Their hatred of Trump has caused Democrats to consider many bad ideas, including this one, which will come back to bite them.
For example, it would be relatively easy for an internet 'fact checker' to conclude that Warren's numbers don't add up, and then refuse to run her ads. Another candidate's ad that promises to 'get guns off the streets' could be refused since we all know that the 2A wouldn't allow that to happen.
I honestly don't think Democrats would even be considering this junk had Trump not come along.
Another non engineer commenting on technology they do not understand.
You're just another engineer who doesn't understand how the real world works.
Never heard of the guy. Is he North Korean?

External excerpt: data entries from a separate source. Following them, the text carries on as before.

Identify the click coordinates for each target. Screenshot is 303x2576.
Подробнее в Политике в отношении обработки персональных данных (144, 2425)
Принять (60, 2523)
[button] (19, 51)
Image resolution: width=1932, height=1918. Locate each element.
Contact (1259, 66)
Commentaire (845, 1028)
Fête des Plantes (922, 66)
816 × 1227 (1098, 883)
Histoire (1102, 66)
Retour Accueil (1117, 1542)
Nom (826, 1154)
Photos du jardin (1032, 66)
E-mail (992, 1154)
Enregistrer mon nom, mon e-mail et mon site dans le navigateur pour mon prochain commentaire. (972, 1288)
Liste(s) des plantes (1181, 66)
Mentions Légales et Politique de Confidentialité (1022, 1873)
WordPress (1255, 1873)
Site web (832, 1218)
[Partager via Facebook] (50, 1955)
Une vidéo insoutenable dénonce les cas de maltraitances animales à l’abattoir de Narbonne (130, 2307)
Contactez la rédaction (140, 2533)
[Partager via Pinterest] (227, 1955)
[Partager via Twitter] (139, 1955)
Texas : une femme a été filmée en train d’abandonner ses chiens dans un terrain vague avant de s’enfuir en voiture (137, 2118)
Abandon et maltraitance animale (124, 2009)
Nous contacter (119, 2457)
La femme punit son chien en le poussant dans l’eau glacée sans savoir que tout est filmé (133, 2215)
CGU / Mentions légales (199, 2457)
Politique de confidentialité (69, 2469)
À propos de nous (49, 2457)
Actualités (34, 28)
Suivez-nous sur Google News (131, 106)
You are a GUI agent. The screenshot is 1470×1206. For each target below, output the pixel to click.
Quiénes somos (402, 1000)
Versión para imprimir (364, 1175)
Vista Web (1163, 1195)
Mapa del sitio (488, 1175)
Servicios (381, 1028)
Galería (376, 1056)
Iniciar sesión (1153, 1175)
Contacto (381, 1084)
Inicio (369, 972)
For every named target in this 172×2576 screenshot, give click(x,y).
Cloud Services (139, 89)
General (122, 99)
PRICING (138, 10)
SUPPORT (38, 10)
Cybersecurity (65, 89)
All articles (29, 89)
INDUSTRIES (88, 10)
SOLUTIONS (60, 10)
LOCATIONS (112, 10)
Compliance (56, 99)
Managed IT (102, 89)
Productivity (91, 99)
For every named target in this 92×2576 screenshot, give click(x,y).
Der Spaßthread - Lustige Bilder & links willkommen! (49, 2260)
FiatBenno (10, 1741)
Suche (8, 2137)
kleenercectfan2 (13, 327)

I’m responsible for what I say, nobody else. Commensurate with that responsibility is authority.
Tech giants overstep their authority when they take responsibility for me.
Make no mistake about it, it isn’t benevolence. It’s their play for power over our freedom.
You haven't a clue what an algorithm is or the scope of what he is saying and its axiomaric of your words you chose to write.
What rock did you crawl out from under?
The algorithms being discussed are the “programming” for automated censorship.
Tech giants nor anyone else in a society with free speech have the authority or the responsibility to censor legal speech manually or with automation.
The government has the responsibility to tell tech giants that if they want to operate in our society they must adhere to our constitutional rights.
That or leave their lucrative business to someone who will.
The government gave up, 20 years ago, trying to write software. They now buy whatever is available from the lowest bidder. Government computers run commercial operating systems. Commercial spreadsheets, databases, word processors, all are cheaper than custom ones. And Yang wants to government to approve the design of commercial software? Megadisaster, anyone?
I have been an engineer for 30 years and what he is suggesting is beyond preposterous.
This is why ALL politicians need to shut their stupid mouths when it comes to technology.
Clearly this feckless moron like every idiot of technology hasn't a clue what he's talking about. So this contemptible idiot is proposing MORONS OF GOVERNMENT have mandatory access to code from PRIVATE companies.
Does this idiot think he's running for God?
Mr Yang a leader in the Nanny State Junior Debating Championship.
A true feckless fool and jerk.
What is an algorithm? And since today's students are even more ignorant of math than I am, where will we find regulators to monitor big tech's algorithms? I know. China!
My fine pal's sister-in-law makes $88 each hour on the laptop. She has been laid off for 8 months however remaining month her earnings become $13248 just operating at the pc for a few hours. look those up,,,
http://buzzjobs.com.nu/
Sheesh. As much as I dislike Trump on a personal level, the democratic candidates are going insane.